= Beginning of Section =

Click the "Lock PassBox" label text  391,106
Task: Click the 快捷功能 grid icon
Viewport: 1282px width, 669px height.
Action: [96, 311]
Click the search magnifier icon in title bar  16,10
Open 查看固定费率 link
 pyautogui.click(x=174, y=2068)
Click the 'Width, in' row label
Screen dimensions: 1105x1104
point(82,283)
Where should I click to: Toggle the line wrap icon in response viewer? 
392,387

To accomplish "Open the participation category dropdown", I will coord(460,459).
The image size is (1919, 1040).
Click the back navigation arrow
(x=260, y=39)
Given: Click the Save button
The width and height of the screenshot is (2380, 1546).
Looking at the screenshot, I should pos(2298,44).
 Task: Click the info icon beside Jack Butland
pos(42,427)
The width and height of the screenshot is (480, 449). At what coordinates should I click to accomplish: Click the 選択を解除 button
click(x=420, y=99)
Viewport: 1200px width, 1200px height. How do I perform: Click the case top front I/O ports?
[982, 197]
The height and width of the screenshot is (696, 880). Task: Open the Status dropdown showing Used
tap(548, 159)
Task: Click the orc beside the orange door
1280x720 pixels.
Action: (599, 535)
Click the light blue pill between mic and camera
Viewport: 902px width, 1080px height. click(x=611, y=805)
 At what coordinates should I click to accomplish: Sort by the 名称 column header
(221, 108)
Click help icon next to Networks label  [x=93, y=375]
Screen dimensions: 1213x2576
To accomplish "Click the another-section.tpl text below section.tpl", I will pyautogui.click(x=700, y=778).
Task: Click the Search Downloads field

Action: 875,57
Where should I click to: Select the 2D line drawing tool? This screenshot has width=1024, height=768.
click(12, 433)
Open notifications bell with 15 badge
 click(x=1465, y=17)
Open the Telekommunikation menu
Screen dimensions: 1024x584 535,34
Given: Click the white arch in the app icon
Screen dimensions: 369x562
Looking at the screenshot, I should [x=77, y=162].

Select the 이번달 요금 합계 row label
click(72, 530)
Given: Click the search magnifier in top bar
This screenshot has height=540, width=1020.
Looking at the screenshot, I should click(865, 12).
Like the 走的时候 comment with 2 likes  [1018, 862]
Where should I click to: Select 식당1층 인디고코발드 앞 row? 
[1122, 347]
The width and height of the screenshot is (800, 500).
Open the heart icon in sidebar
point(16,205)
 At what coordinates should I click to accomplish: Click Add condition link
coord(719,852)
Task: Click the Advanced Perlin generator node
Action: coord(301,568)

= End of Section =

= YOUR OBJECTIVE =
Look through the entries above for the word "will". Say how many lines contain it, using only a number.

= TASK SOLUTION =
2